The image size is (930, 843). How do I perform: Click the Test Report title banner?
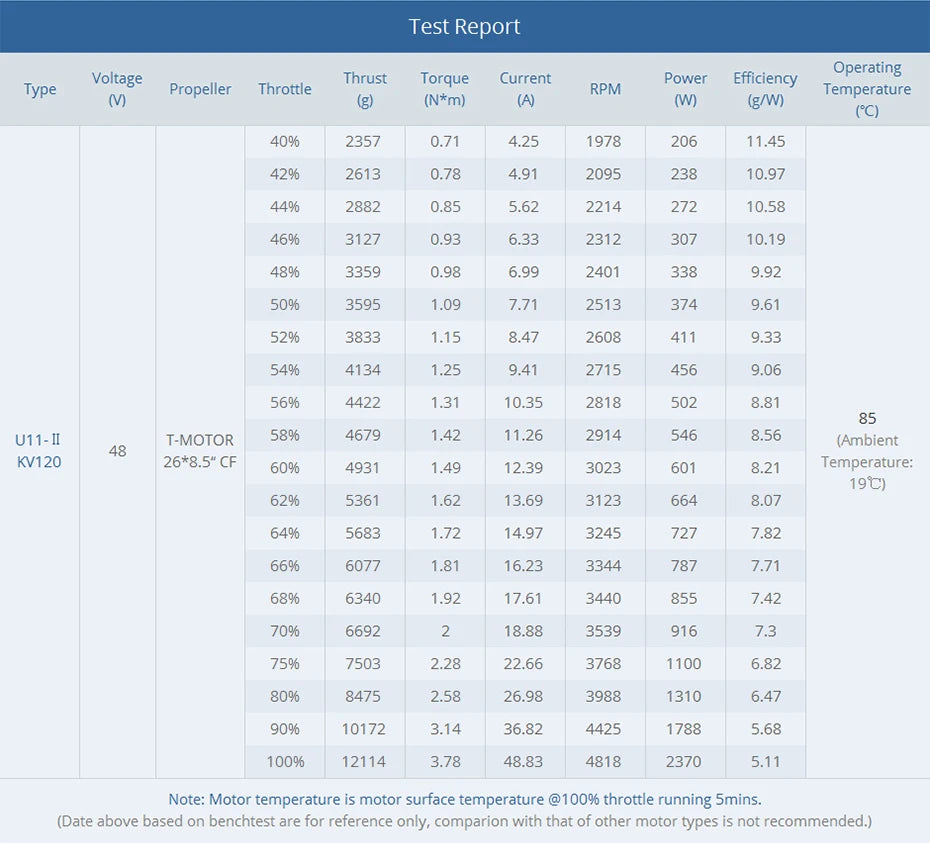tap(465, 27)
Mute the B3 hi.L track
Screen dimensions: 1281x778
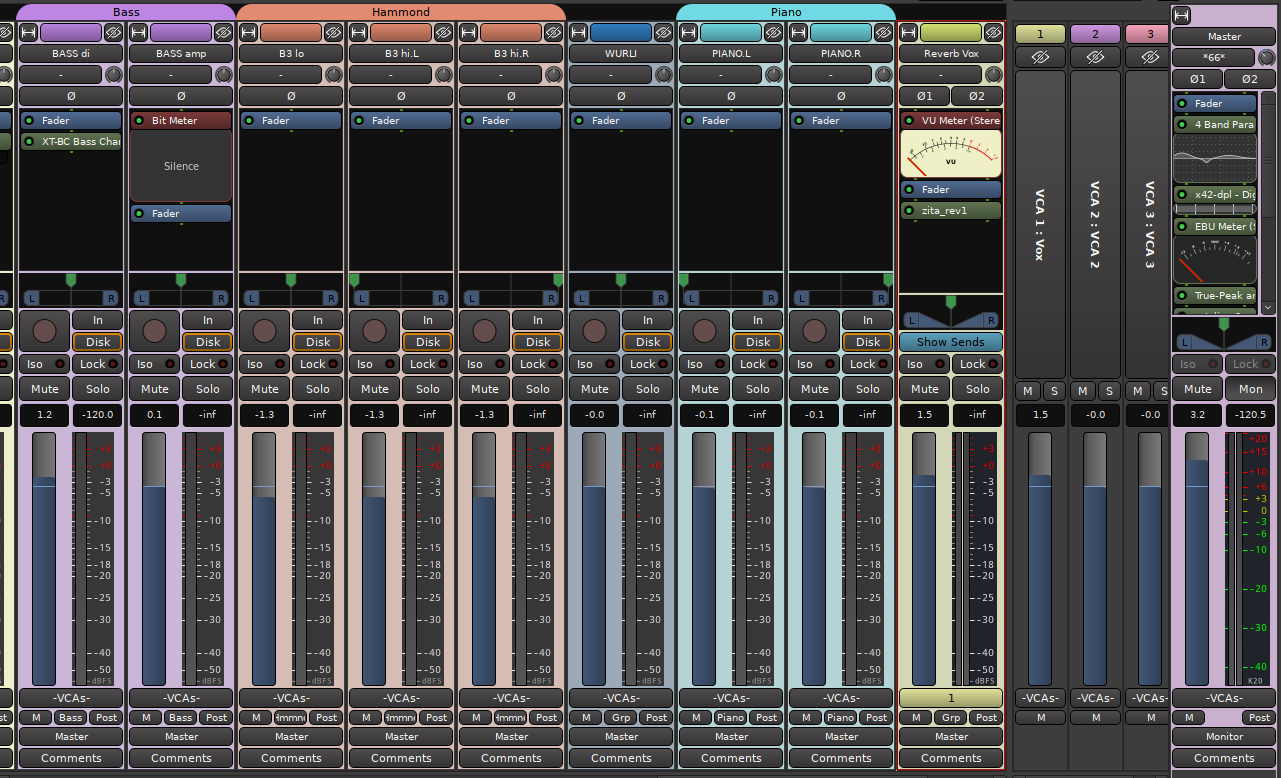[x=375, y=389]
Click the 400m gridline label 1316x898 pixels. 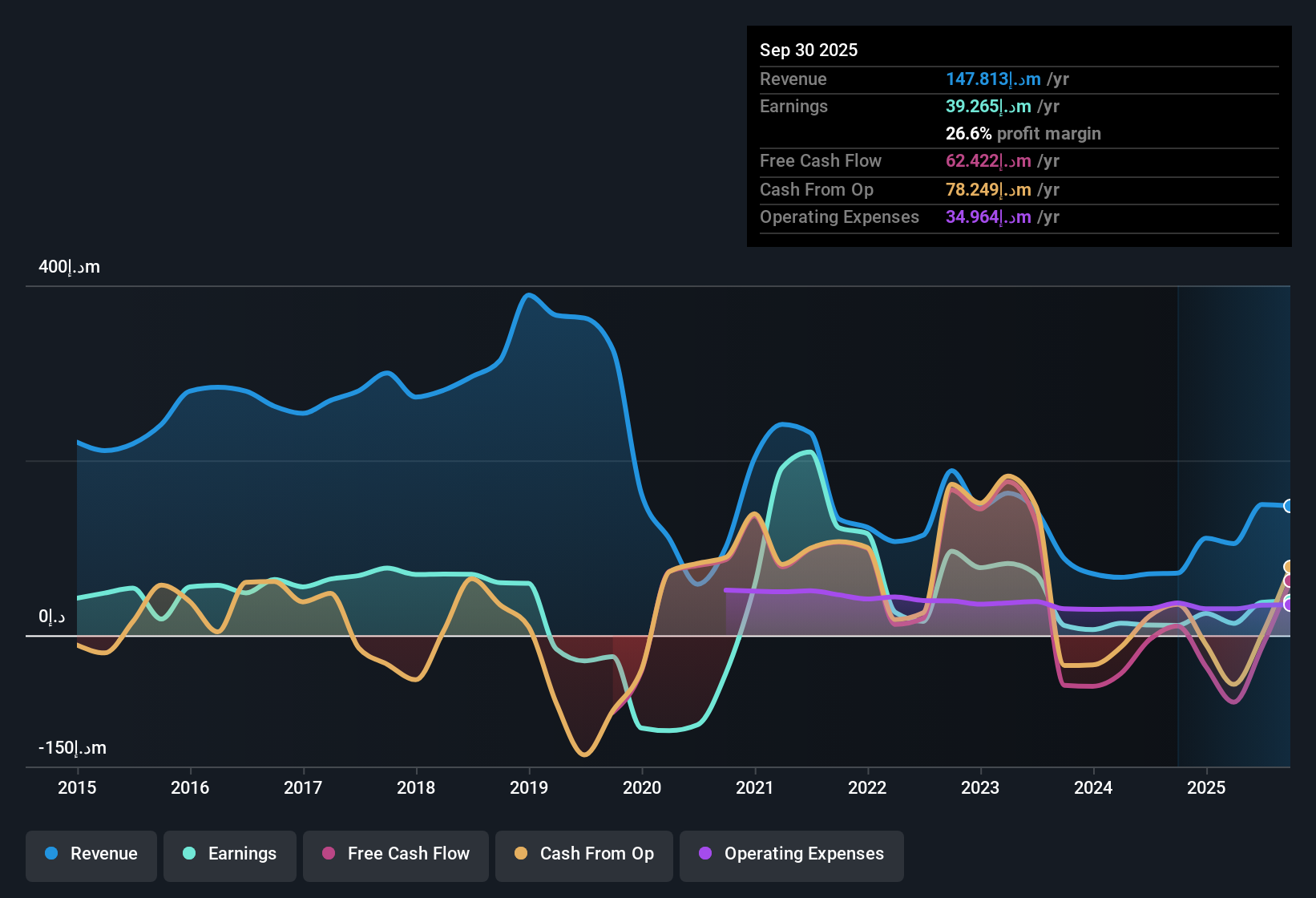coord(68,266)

※

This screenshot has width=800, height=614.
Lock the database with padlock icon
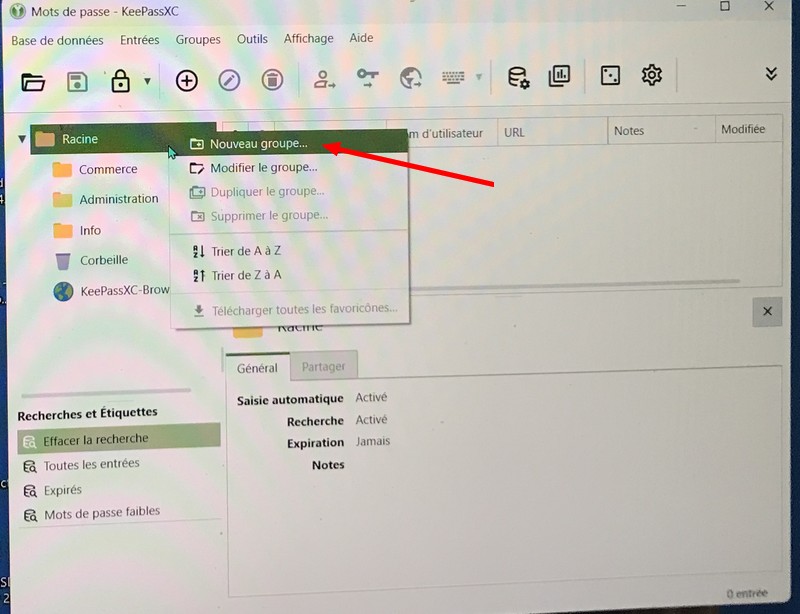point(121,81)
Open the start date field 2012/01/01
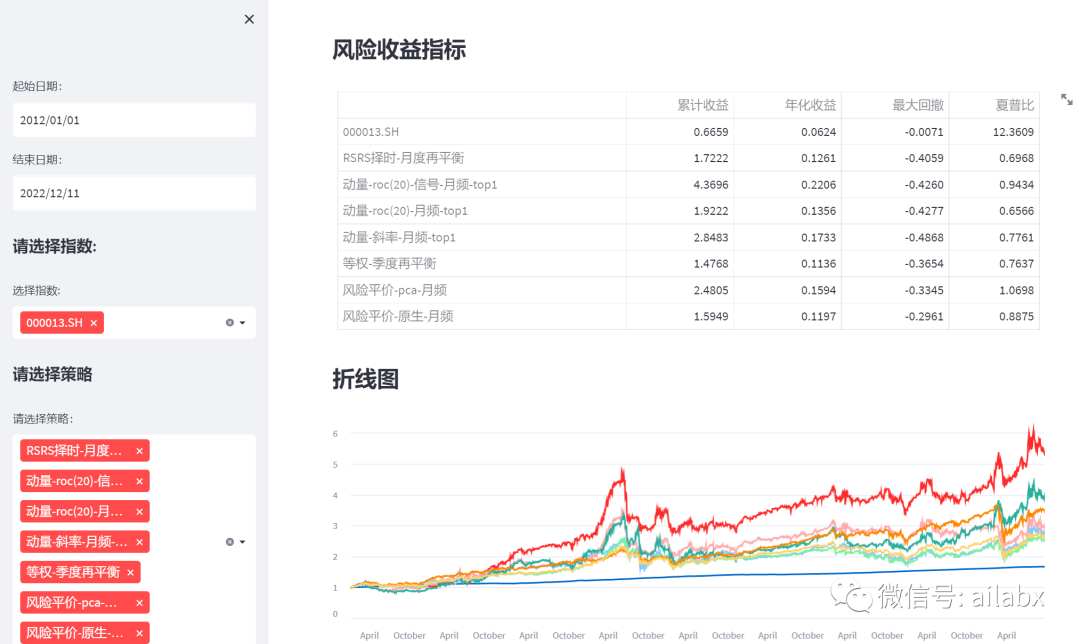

※

[Exercise task] Update the part that opens with the line containing "This screenshot has width=800, height=614." and closes with the line containing "Open the start date field 2012/01/01" by replacing "padlock icon" with "lock symbol". Give back only those lines, without the pictures.

[Finished exercise]
This screenshot has width=800, height=614.
Lock the database with lock symbol
point(121,81)
Open the start date field 2012/01/01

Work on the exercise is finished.